I work out in the community, making home visits with Public Health Nurses, and also have been brought into situations that caused real concern, in relation to this issue.

Of course if you believe the baby is in imminent danger (mom is actively using -  I have had dads bring in drugs for her) or states she plans to (yes, they DO) - or you are concerned - the report must be made to Child Protective Services - but that does not mean baby will be removed, as they usually have programs that try to keep families together. (It is possible to provide a pump for a mom whose baby is removed, and some have been able to keep their milk going while fighting the system to get their baby back.)

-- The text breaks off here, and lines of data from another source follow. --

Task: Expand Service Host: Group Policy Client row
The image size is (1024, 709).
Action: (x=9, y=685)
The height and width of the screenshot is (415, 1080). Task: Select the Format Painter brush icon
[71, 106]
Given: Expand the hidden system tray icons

The "fuzzy" part is the hardest - and I have found that I need to be clear in my own mind what MY job is as an IBCLC.  I believe I need to understand that I cannot be there 24/7 and THIS baby will be.  I cannot prevent all bad things (from being dropped due to alcohol use, ignored due to drug use to burned due to ignorance about normal child exploration) whether breastfeeding or not. 

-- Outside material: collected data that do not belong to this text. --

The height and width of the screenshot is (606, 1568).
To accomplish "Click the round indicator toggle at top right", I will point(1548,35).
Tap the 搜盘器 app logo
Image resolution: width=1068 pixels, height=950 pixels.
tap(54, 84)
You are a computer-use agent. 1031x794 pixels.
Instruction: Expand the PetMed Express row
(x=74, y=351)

I carry Hale's book (sure is getting heavy, Tom - can it be a little bigger so it isn't so THICK?) with me at all times.  Whenever a nurse tells me this mom has a history of xx or YY - I pull it out and READ then explain and have her tell me back what she heard me say would be the risks to her baby if she gave her baby her milk laced with any one of the drugs she has a history of using. 

I do this in a collaborative way.  I know this sounds punitive as I write it out, but actually I sit NEXT to her, we talk about what brought her to this place now and then explain:  "Even though you tell me that aren't using right now... I need to provide you with the information so you have reasons why NOT to use TOMORROW".  I also explain that IF they "fall back" they can pump and dump and then go back to breastfeeding once they are clean.  We know that stopping the use of drugs is not a one-time decision, but a daily and even hourly decision...

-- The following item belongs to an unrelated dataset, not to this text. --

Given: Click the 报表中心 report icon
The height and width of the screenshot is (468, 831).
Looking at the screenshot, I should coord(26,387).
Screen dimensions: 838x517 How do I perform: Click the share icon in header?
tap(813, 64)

I really don't know how many moms DID breastfeed while using drugs, even after my talking with them - but I have had moms call me to say "I used meth/heroin/alcohol this weekend, how long do I need to pump and dump?" and had another mom who INSISTED she wanted to pump for the baby that had been removed from her home for her history of drug use - we gave her a pump, but she never gave her milk to the foster mom.  Her NEXT baby was born "clean"...

We can't assure babies will be going to safe homes - and believe me, if you made home visits with me, you'd want to take them home with you!  We can't assure that moms will place their babies "back to sleep" or in safe locations, no matter how well we educate them.  We can't assure that the formula babies get has been mixed appropriately or that the bottles and nipples were washed...

Policies can make institutions (and their lawyers) think they are doing what is best - especially if they want to prevent ALL risk by refusing to allow a mother to breastfeed her baby if she has a history of drug use - but moms have spoken to our Breastfeeding Coalition who WERE users who reported that breastfeeding made them "not use TODAY"...and the next day...and the next...

If we believe we are releasing babies with complete assurance that there are no risks in the home by writing  policies and procedures that keep at-risk mothers from breastfeeding - we are fooling ourselves.  Breastfeeding is ONE way to reduce the risk of many things, including abuse and neglect.  And no, it is NOT a guarantee...  For this reason we also need to refer, refer, refer and collaborate with the agencies that WILL be her support system once discharged.